Travail à faire: Dans le passage ci-dessous sur les programmes de certification, renvoyez mot pour mot l'extrait qui commence aux mots « Ces programmes de » et s'arrête après « dont vous parlez. ».

*** Passage fourni

Ces programmes de certification fonctionnent projet par projet, traitant ceux-ci comme un objet performatif rendu plus efficace ou plus acceptable, mais les questions clés reposent en fait dans les problématiques beaucoup plus vastes qui touchent des espèces multiples. Une critique facile des programmes de certification c’est qu’ils sont très réducteurs et qu’ils tendent à négliger la riche complexité des spatialités et temporalités dont vous parlez.
- GH
- Nous devons aussi aborder la responsabilisation ici. Parce que l’une des raisons qui sous-tendent la création des systèmes d’évaluation c’est que chacun, dans un monde où les ressources sont limitées, est plus responsable de ce qu’il fait, non? Bien sûr, nous considérons les programmes de certification comme moins efficaces et peut-être onéreux et coûteux s’ils deviennent trop réducteurs, sclérosés et institutionnalisés. Mais ils sont aussi bénéfiques. Je trouve que certaines personnes qui travaillent dans ce domaine sont très créatives et nous poussent vers de meilleures solutions.

******
*** Lignes

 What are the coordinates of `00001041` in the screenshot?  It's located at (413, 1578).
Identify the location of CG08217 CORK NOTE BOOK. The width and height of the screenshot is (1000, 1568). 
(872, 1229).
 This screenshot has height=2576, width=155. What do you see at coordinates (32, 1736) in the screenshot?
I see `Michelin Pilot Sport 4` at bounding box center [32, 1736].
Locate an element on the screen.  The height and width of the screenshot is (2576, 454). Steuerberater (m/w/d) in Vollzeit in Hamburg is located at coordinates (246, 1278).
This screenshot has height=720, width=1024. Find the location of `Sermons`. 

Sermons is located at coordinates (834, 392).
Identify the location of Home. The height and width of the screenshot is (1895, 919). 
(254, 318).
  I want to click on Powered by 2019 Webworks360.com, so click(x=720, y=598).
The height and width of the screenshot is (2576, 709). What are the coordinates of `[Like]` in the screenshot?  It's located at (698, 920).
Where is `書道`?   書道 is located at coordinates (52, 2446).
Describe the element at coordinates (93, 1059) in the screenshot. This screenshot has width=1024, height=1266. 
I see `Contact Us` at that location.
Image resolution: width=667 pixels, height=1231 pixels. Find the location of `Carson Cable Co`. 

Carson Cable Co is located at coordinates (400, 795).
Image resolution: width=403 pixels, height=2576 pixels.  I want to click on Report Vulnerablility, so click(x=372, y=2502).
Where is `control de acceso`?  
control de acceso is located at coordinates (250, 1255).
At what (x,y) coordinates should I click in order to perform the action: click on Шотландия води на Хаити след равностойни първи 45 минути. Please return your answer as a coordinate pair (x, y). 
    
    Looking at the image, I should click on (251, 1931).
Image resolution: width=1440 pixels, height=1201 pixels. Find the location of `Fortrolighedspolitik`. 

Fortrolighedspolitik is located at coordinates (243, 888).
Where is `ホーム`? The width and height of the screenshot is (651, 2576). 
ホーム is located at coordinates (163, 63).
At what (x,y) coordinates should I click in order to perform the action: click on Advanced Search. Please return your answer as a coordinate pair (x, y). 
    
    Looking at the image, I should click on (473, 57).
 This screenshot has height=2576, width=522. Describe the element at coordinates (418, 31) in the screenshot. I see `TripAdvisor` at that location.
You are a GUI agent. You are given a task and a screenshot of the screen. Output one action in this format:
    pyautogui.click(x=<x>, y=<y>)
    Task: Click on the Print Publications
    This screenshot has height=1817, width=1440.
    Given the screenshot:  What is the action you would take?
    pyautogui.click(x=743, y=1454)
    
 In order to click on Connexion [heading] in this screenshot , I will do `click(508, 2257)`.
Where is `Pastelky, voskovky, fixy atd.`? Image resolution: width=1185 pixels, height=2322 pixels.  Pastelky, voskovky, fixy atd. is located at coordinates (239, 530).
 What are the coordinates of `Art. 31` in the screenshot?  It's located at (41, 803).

******

La réponse:
Ces programmes de certification fonctionnent projet par projet, traitant ceux-ci comme un objet performatif rendu plus efficace ou plus acceptable, mais les questions clés reposent en fait dans les problématiques beaucoup plus vastes qui touchent des espèces multiples. Une critique facile des programmes de certification c’est qu’ils sont très réducteurs et qu’ils tendent à négliger la riche complexité des spatialités et temporalités dont vous parlez.